The Kingmaker and the snap Turkish election

 

Devlet Bahçeli is the “kingmaker” of Turkish politics. It was Bahçeli who called for early elections back in 2002, paving the way for the Justice and Development Party (AKP) to come to office.

In the aftermath of June 2015 parliamentary election, in which the AKP failed to garner a sufficient majority to form a government, it was Bahçeli who rejected calls from other opposition parties to set up a coalition government, calling for early polls instead. In the November 2015 election the AKP increased its votes, and secured a parliamentary majority.

Subsequently, Bahçeli’s political profile grew substantially after the July 2016 coup attempt. On Oct. 11, 2016 he openly announced his party’s support for the AKP’s ambitions to change the administrative system from a parliamentary to an executive-presidency model. An AKP-MHP alliance narrowly won the constitutional referendum of April 16, 2017.

In early 2018, Bahçeli once again took the stage by declaring that the MHP will not present a candidate for the presidential race and instead will back President Erdoğan’s nomination, forming a new alliance, in light, on his view of the critical security situation Turkey faces at the centre of a collision between America and Russia in Syria.

Now that he has called for new snap elections, bringing forward the next presidential election from November 2019, after Erdoğan’s apparent refusal to contemplate such a move, Bahçeli secures Erdoğan’s agreement.

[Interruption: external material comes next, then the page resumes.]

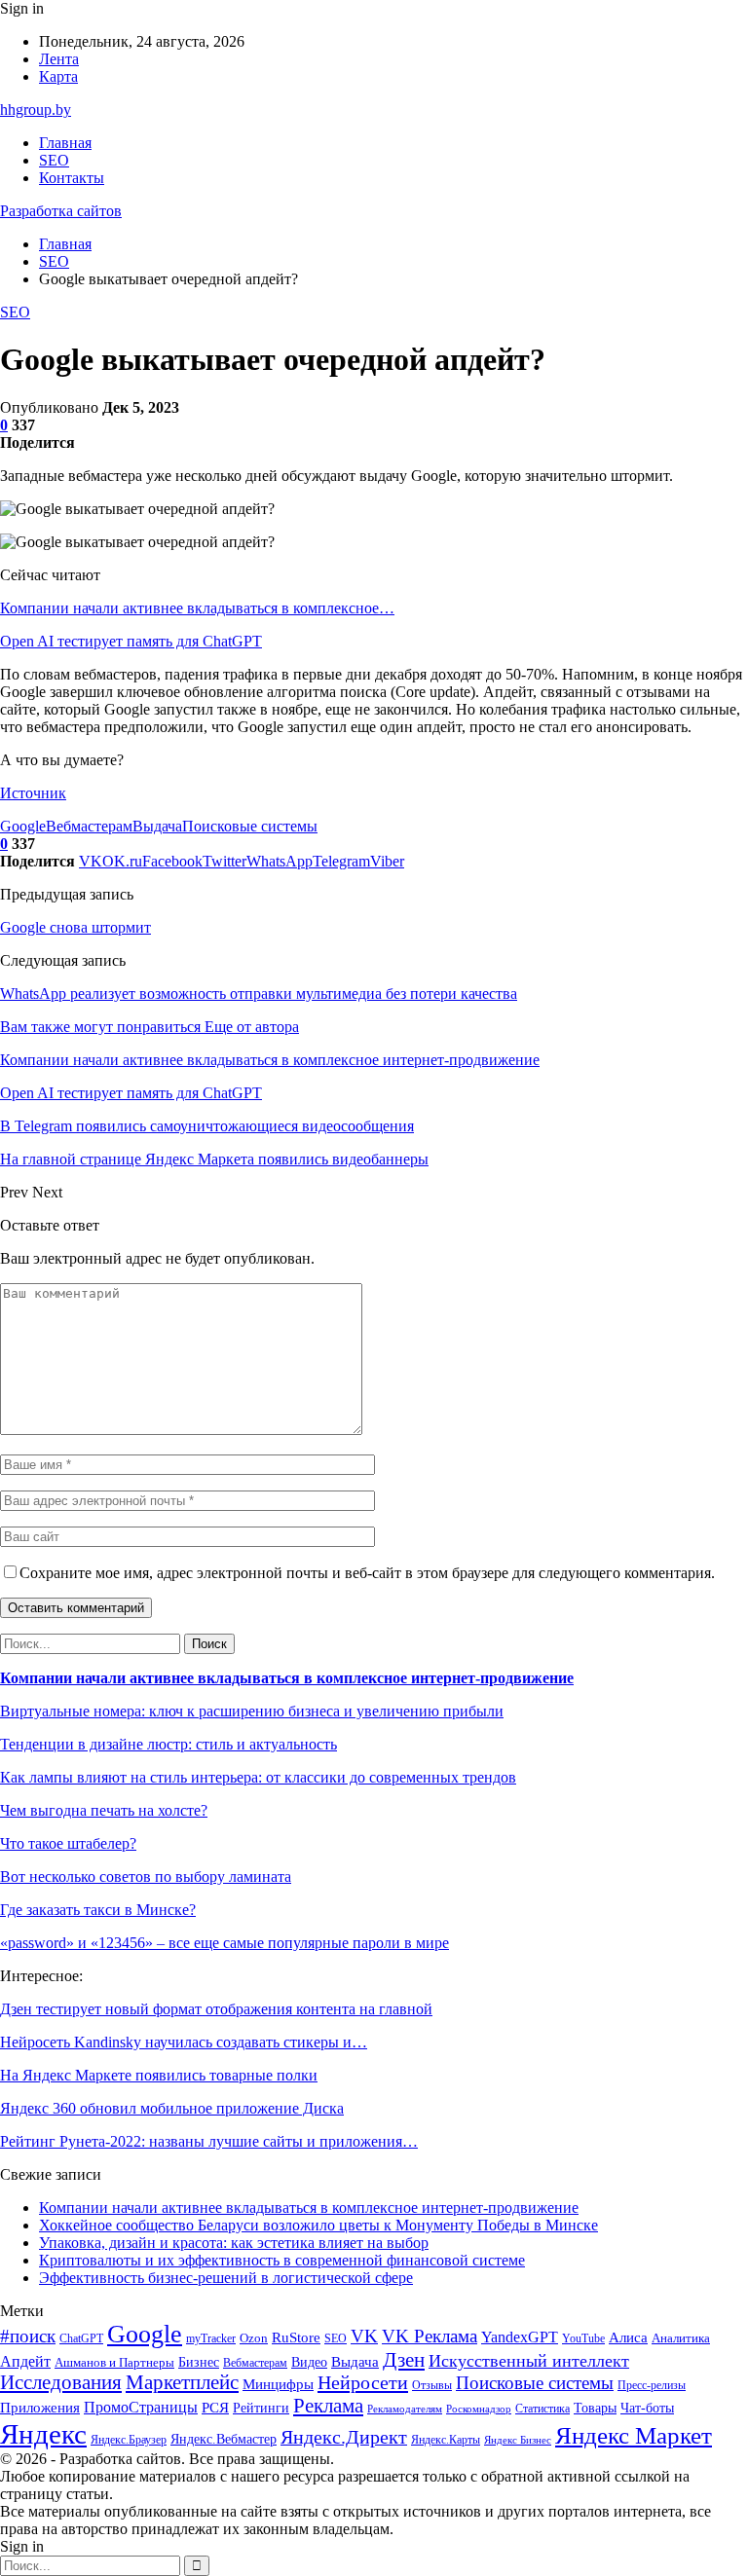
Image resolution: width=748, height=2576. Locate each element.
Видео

However, the swiftness of the response and the very early date for the new election (June 2018) suggests Erdoğan was in on the idea from the start.

Both Erdoğan and Bahçeli are impatient to begin legislating for the new structures of governance under the presidential system, to consolidate Turkey’s transformation into a state capable of resisting the pressure and interference of foreign powers dogging its political system since 1947. Basically, the reason for the snap election is to wrong-foot Western powers and avoid election interference, which is what Binali Yildirim means when he says that there are ‘geopolitical reasons’ for advancing the election date.

Controversy dogs these elections due to the emergency laws in place at the moment as a result of the Turkish government’s crackdown on the Gülen movement. For the EU in Brussels, this is a civil society movement with a right to free expression, whilst for the Turkish government it is a cult (FETÖ) guilty of high treason in virtue of an attempted violent coup against the state and democratic institutions. For the EU, the state of emergency amounts to the Turkish government acting outside the rule of law. For the Turkish government, an attempted coup d’état is a supreme example of disrespect for the rule of law and warrants sanctions against all suspected members of the Gülen organisation.

The position of the EU is principally sustained by the German government, which has granted asylum to leaders of the Gülen movement, and has instructed the Greek state not to extradite other Gülen elements to Turkey, which escaped to Greece after the coup.

The overall position of the German government against the current Turkish government’s policies, however, pre-dates the attempted coup, and goes back to 2005 when the Merkel CDU/CSU landslide election victory over the SPD would lead to new policies towards Turkey and the rejection of its attempts to improve its trading position and renegotiate the essentially neo-colonial framework of the European Customs Union, by entering the EU as a full member.

The important role the German Marshall Fund of the United States (GMFUS) and the Axel Springer Group played in Merkel’s rise should have been warning to the Turks that their non-cooperation in the Iraq War was going to be considered by the US establishment as unforgiveable treachery.

Furthermore, this would have to be understood in the context of the campaign launched by the US through GMFUS beginning in 2004, to combat the anti-Americanism that had taken a strong hold on European public opinion, after France’s and Germany’s (under the SDP) own opposition to the Iraq War.